I pressed the button for teller services and took my number from the wait-your-turn machine. I sat in the middle of five rows of metal and foam and watched for my number to appear on the electronic board.
You didn't really think I'd take a photo inside a Qatari bank and post it here, did you?
I gave the man behind the bullet proof glass my passport and payroll check, endorsed the middle of the back by writing my full name, cell phone number and adding my signature.
The cashier slid a stack of bills under the glass.
What about the coins? "And the fifty dirham?"

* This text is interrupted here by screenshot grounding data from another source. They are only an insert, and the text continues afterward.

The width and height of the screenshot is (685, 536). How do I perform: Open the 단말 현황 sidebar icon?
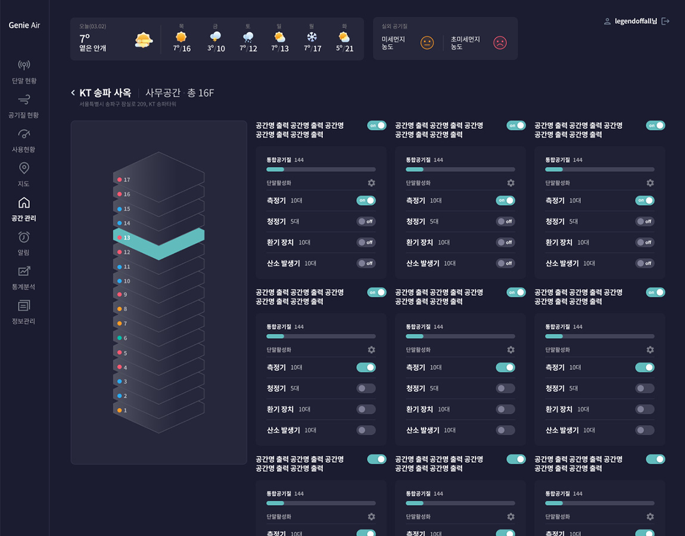[24, 65]
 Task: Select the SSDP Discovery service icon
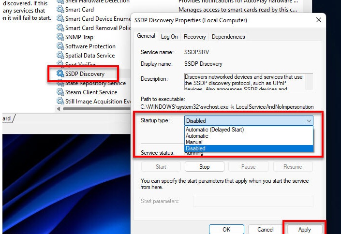coord(60,74)
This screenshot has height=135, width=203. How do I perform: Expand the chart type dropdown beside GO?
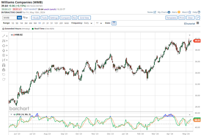25,17
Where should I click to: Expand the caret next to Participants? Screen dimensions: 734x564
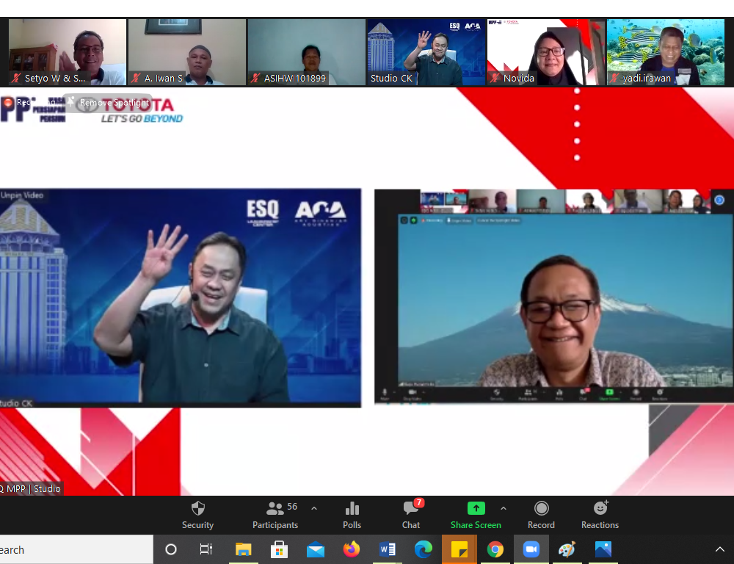pos(314,508)
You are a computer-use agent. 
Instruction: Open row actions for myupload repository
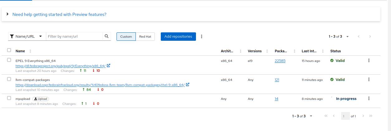[x=369, y=99]
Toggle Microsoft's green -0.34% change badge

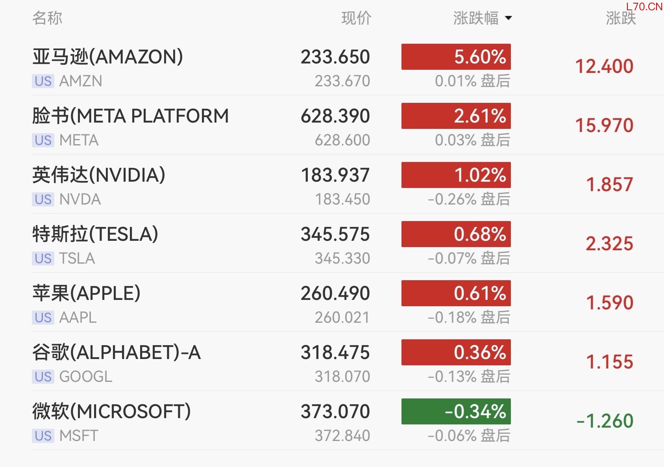point(456,411)
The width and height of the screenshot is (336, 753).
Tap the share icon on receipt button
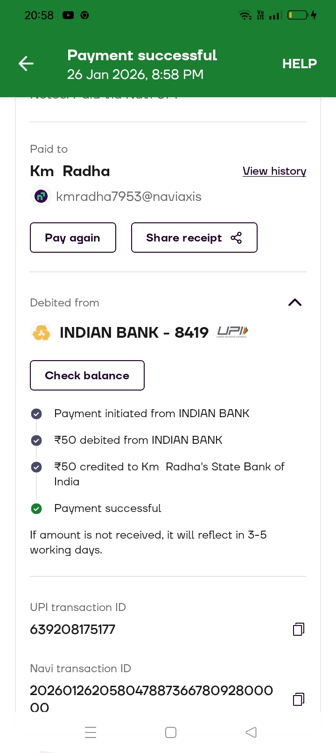pyautogui.click(x=237, y=238)
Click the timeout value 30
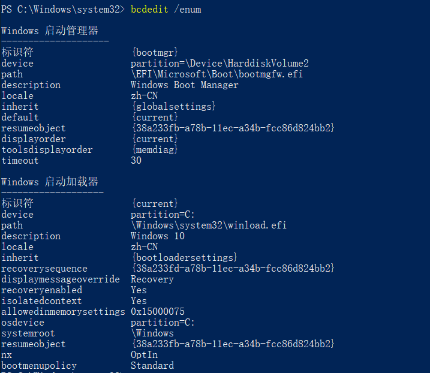 (136, 161)
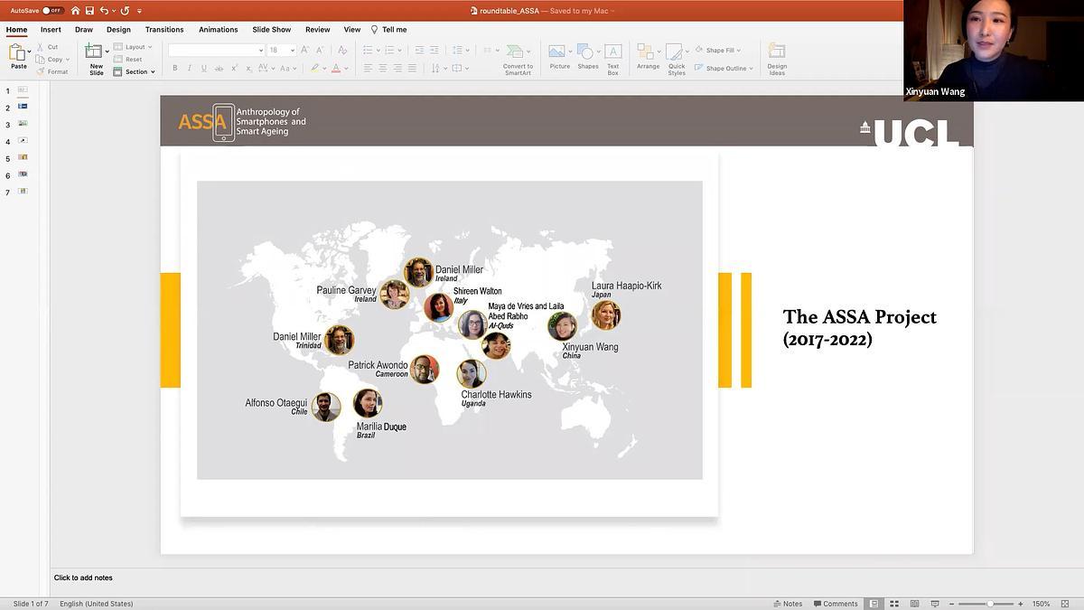Screen dimensions: 1084x610
Task: Click the Reset slide button
Action: pyautogui.click(x=133, y=60)
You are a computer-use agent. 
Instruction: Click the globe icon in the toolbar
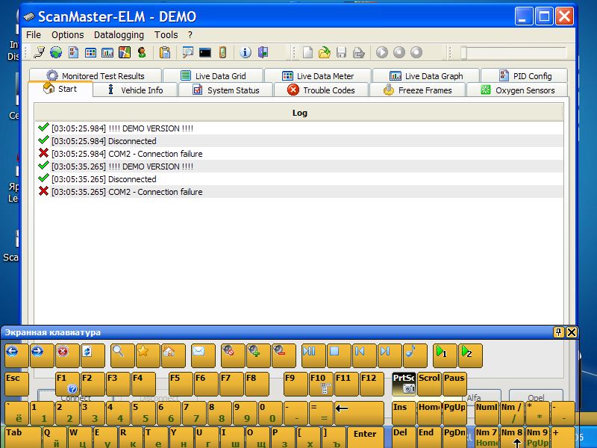pyautogui.click(x=56, y=52)
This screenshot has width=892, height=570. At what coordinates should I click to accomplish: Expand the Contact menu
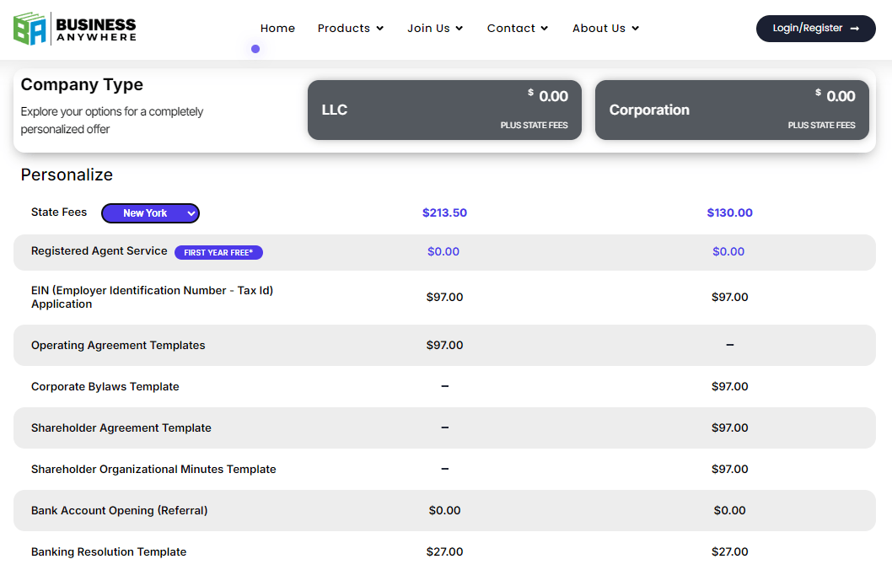(x=517, y=28)
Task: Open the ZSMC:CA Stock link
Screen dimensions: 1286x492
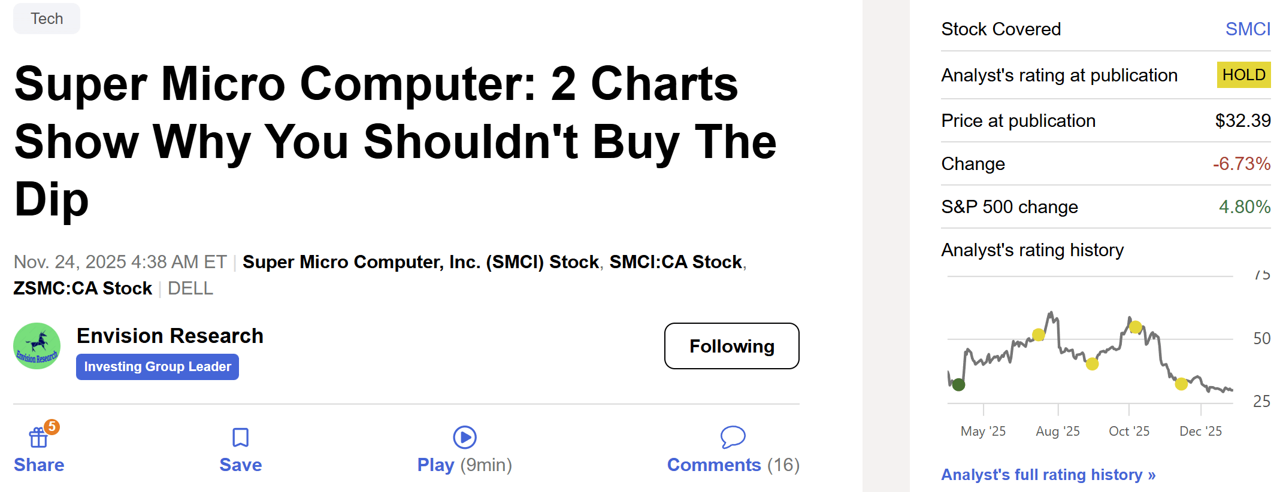Action: pyautogui.click(x=83, y=288)
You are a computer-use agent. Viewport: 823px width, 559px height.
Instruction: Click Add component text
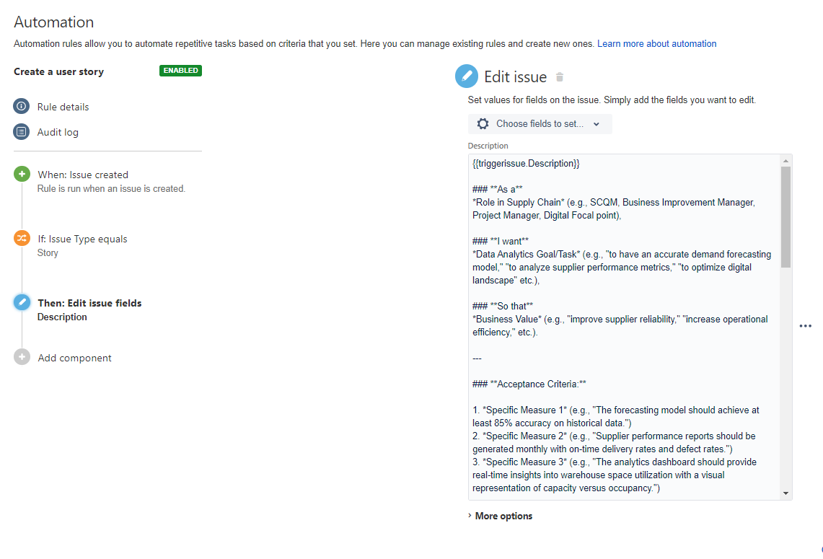coord(74,358)
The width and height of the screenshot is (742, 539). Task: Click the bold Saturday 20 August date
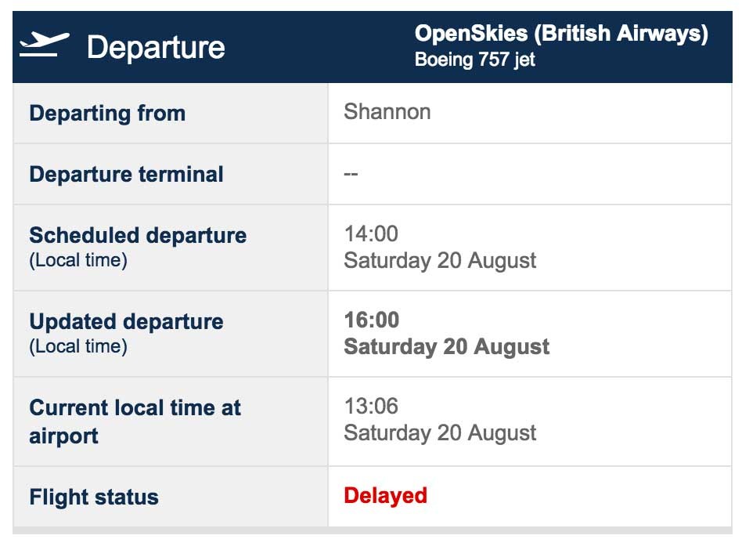tap(447, 347)
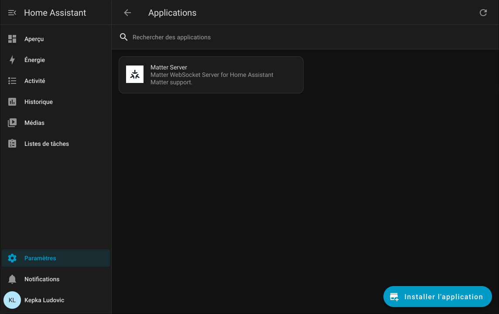Click the Activité list icon
The height and width of the screenshot is (314, 499).
(x=12, y=81)
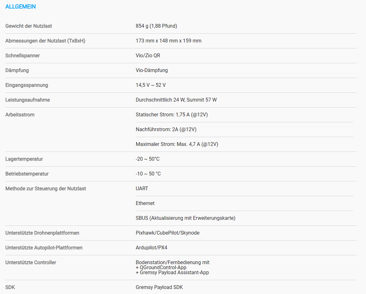366x294 pixels.
Task: Select the Gewicht der Nutzlast label
Action: 28,26
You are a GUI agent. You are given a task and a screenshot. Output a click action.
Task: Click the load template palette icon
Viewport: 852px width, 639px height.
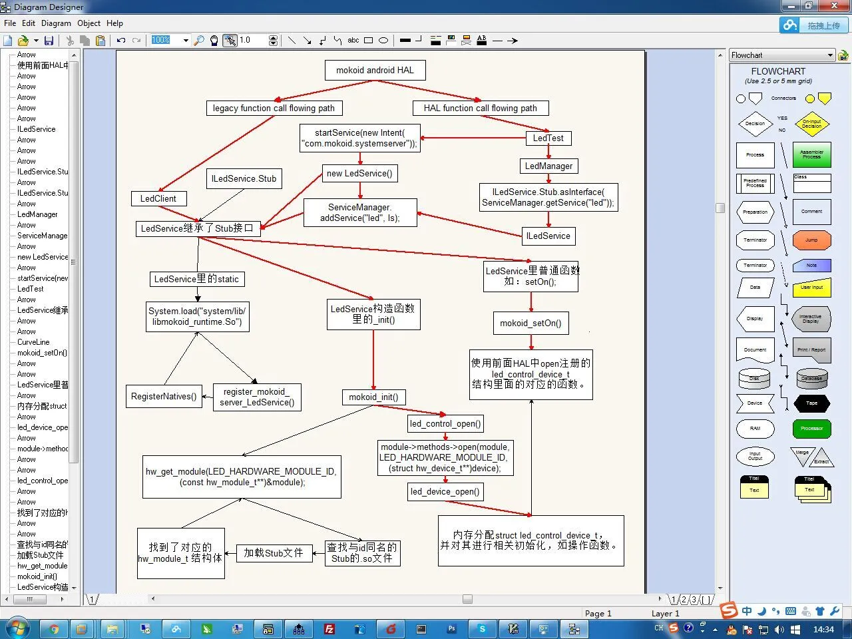[x=843, y=55]
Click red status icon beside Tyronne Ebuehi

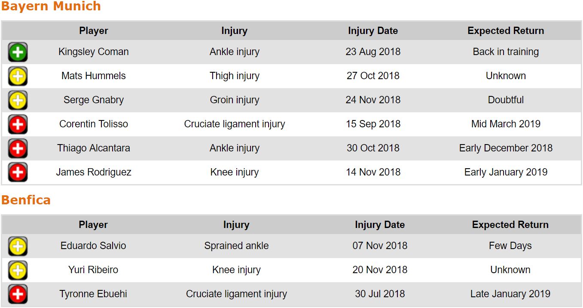[18, 295]
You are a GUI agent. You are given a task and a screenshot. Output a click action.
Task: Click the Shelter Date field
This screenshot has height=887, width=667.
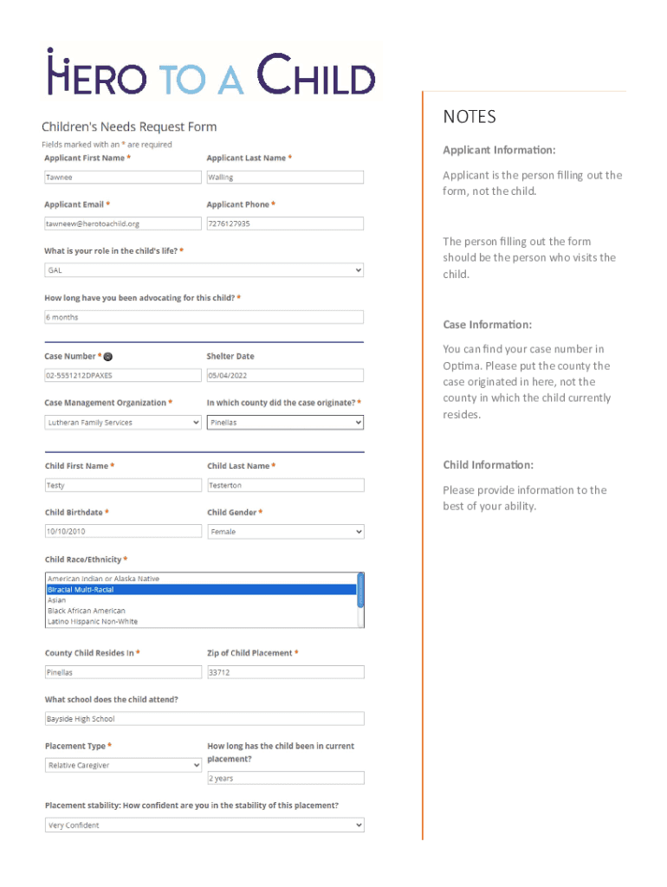click(x=285, y=376)
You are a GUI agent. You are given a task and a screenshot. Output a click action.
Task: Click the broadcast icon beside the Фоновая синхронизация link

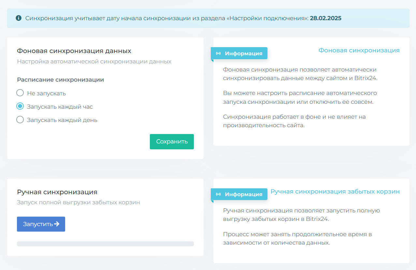pyautogui.click(x=218, y=53)
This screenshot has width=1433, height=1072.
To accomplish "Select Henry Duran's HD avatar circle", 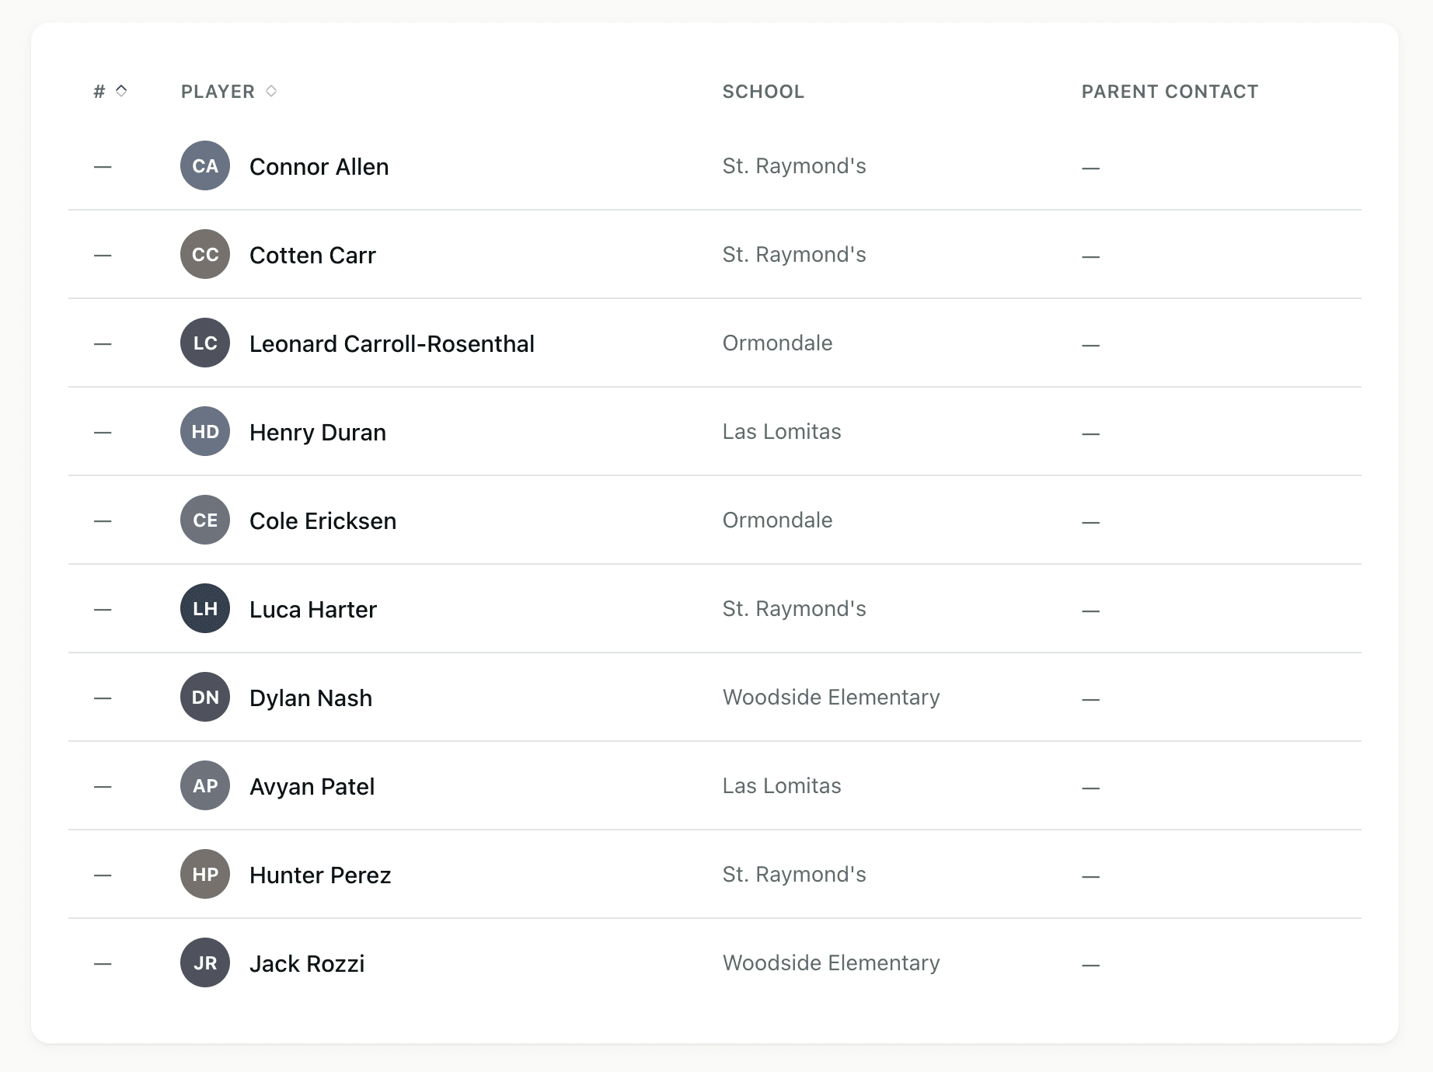I will click(204, 431).
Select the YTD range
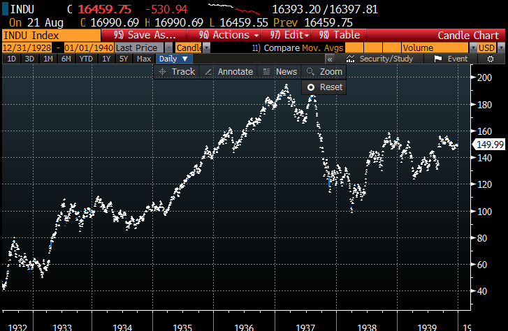The height and width of the screenshot is (331, 508). click(x=86, y=59)
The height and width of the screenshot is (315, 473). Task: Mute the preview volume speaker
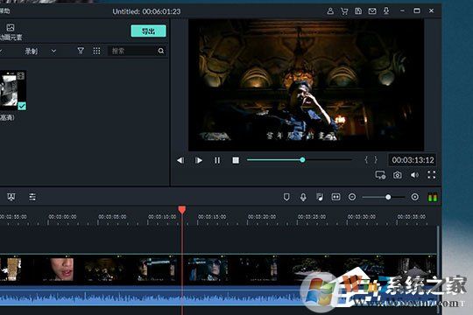point(414,175)
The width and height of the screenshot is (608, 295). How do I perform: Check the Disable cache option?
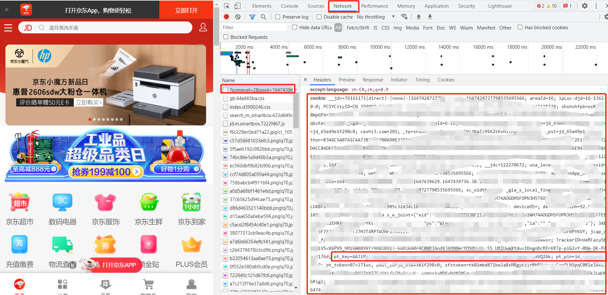319,17
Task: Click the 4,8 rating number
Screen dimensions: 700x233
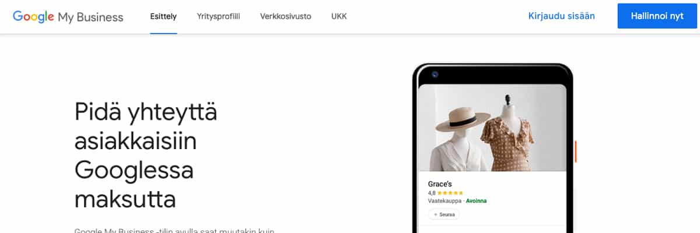Action: click(432, 193)
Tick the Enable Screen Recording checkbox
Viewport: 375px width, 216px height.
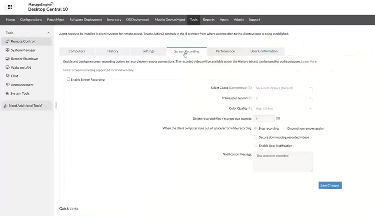(69, 79)
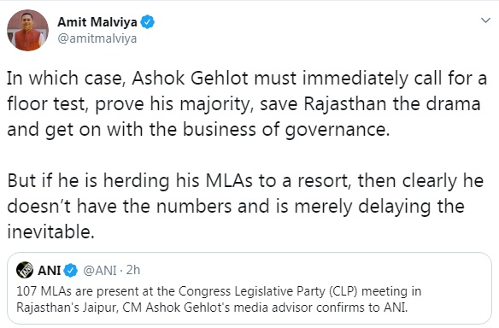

He raised his shoulders and shook his head, the international gesture for "ma'alesh - it doesn't matter."
It seems that this bank, like Qatar's grocery stores, clothing outlets, H&M, McDonalds, Fridays and Turkey Central Restaurants don't "do" coins. Like most establishments here, they simply "round to the nearest riyal" (or thereabouts).
Money money money money
Qatar's paper money is called the Qatari Riyal (QR). It comes in denominations of one, five, ten, fifty, one hundred and five hundred notes. Coins are called dirhams (dh) and come in coins equaling 1, 5, 10, 25 and 50. It takes 100 dirhams to make one riyal, and there are 100 one riyal notes to every hundred riyal.
Fifty and twenty-five dirham coins
We don't own any 1, 5, or 10 dirham coins.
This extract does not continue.